Credit Acceptance had also been accused in the past by a suburban Detroit court of providing insufficient documentation to support its requests to garnish borrowers' wages. The court's clerk had discovered reams of errors in its filings, but when Credit Acceptance sued the court for subjecting its garnishment requests to more scrutiny, the Michigan Supreme Court sided with the lender, leaving courts barely any leeway to substantively review the accuracy of its filings.
"With the Michigan Supreme Court case, it makes it very easy for them to do this," Stifler says. "It's like a lawsuit mill. They don't need to make sure they have the paperwork in order or be absolutely sure that what they say is owed is actually owed. They have pretty free rein to file what they want."

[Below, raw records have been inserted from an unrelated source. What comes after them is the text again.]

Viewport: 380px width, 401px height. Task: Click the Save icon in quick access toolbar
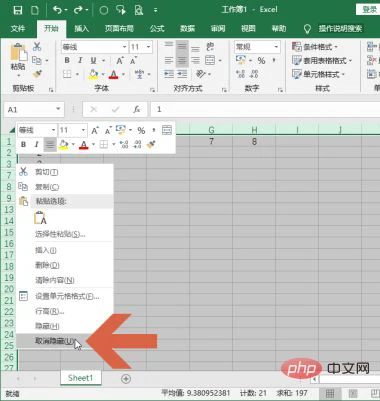[18, 10]
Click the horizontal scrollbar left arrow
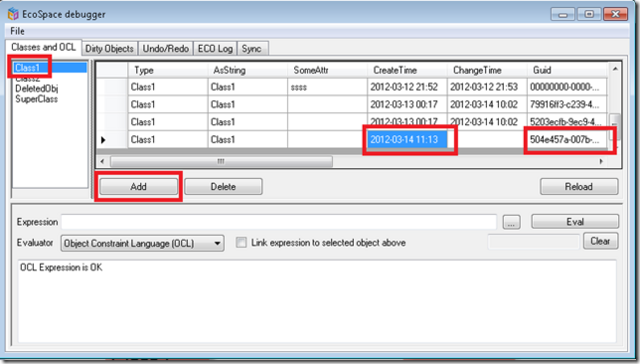This screenshot has width=640, height=364. 102,161
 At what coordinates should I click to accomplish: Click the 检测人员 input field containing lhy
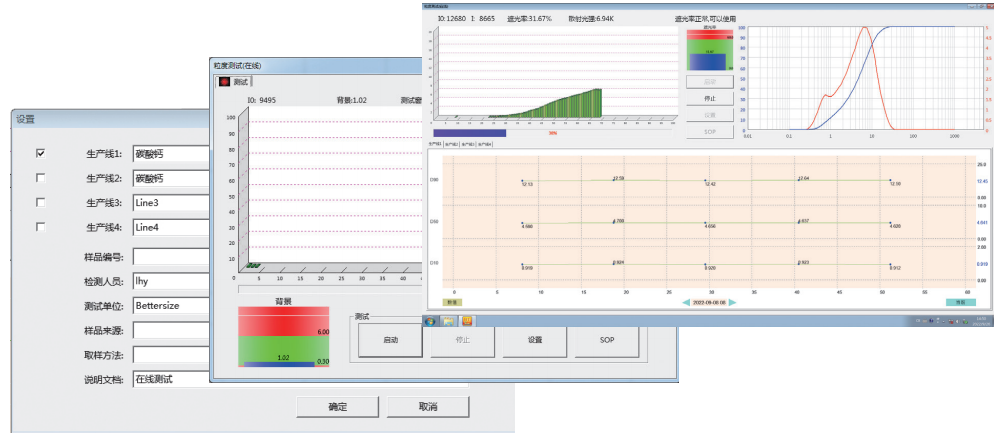170,281

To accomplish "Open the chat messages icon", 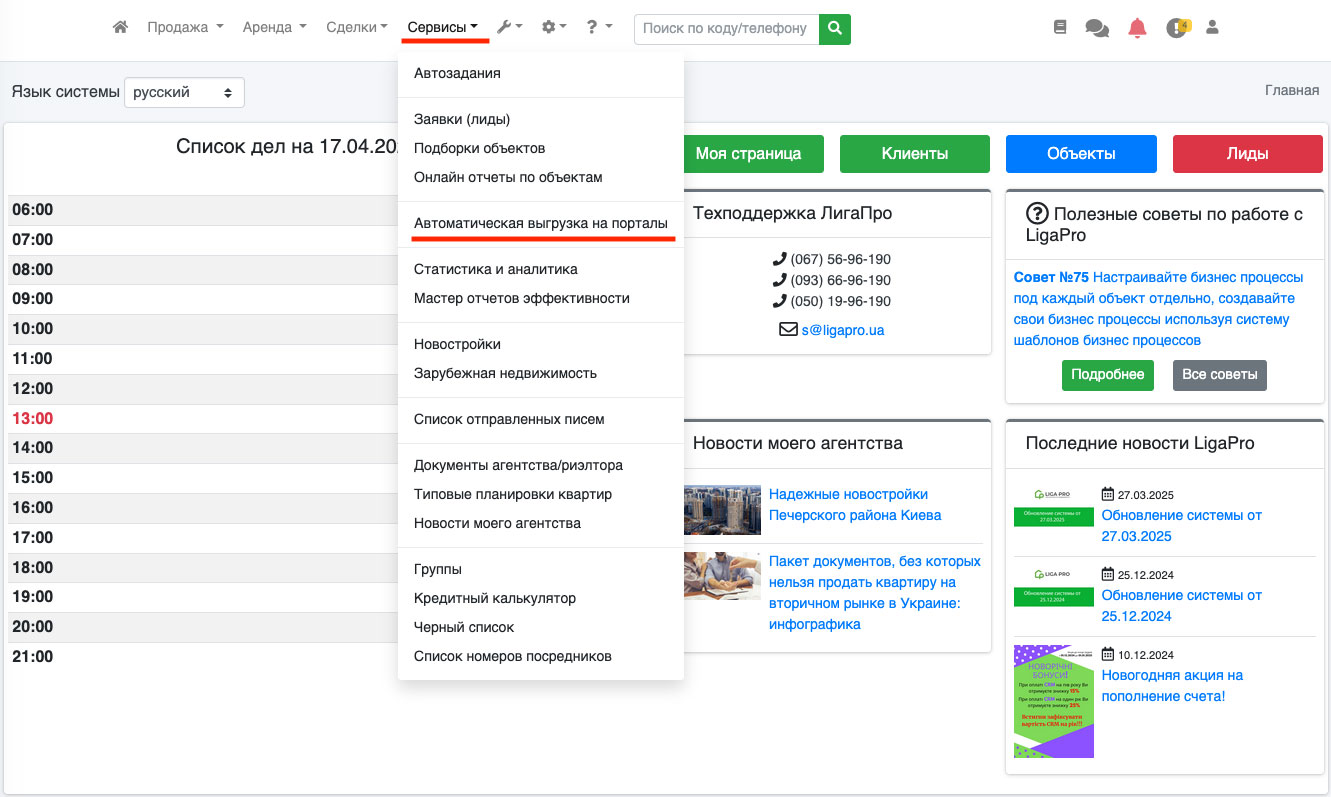I will (1097, 29).
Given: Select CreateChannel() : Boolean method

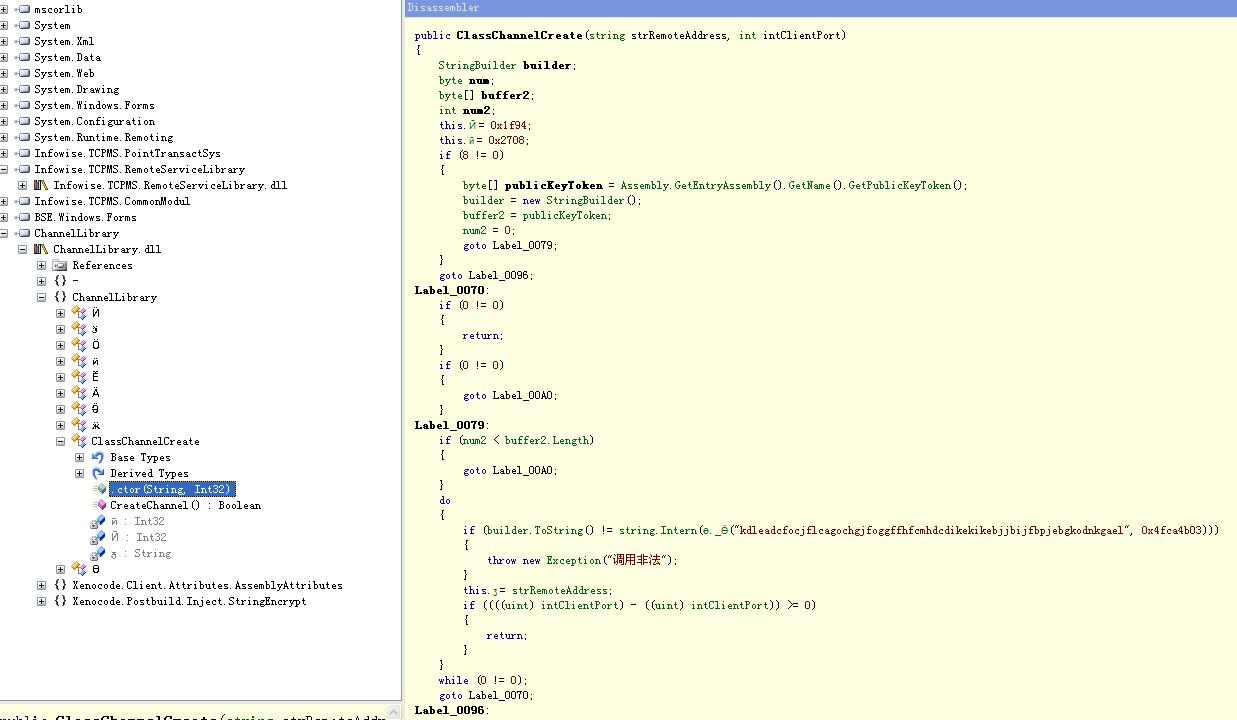Looking at the screenshot, I should (x=185, y=505).
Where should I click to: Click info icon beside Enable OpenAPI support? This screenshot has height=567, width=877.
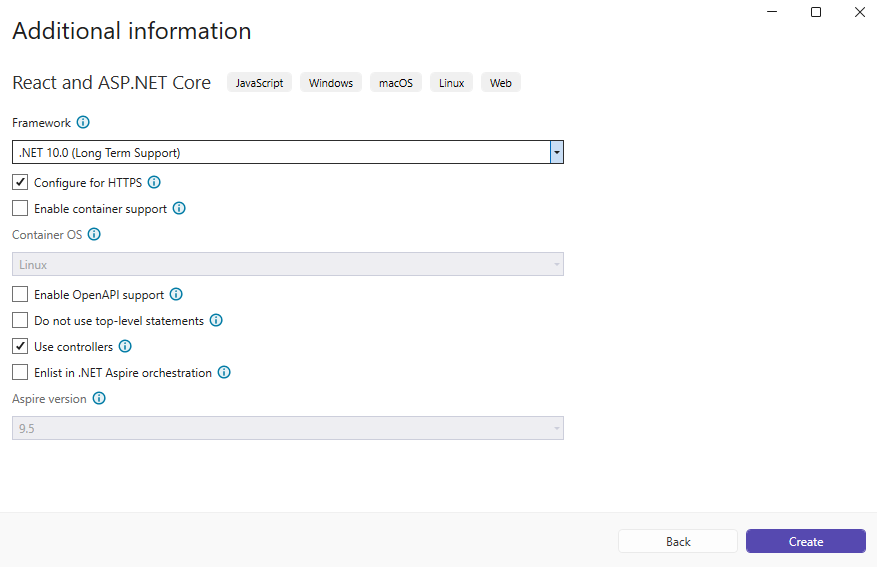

The company has long portrayed itself as a do-gooder, a lender of last resort for consumers who otherwise had no other options. But consumer advocates characterized Jalopnik's findings about Detroit as alarming, and say it calls into question whether Credit Acceptance is even providing its customers with a sound loan product.
The figure "is pretty striking in terms of numbers," Stifler says. "If you're not putting out an affordable product, or if you're putting out a predatory product and/or not looking at whether people can actually repay it," she says, "the fact that [there are] high collection lawsuits is not all that surprising."
"It's entirely structured to be about collection," says Missouri attorney Bernard Brown, who has waged legal battles against Credit Acceptance since the 1990s. "That's fundamental to their model."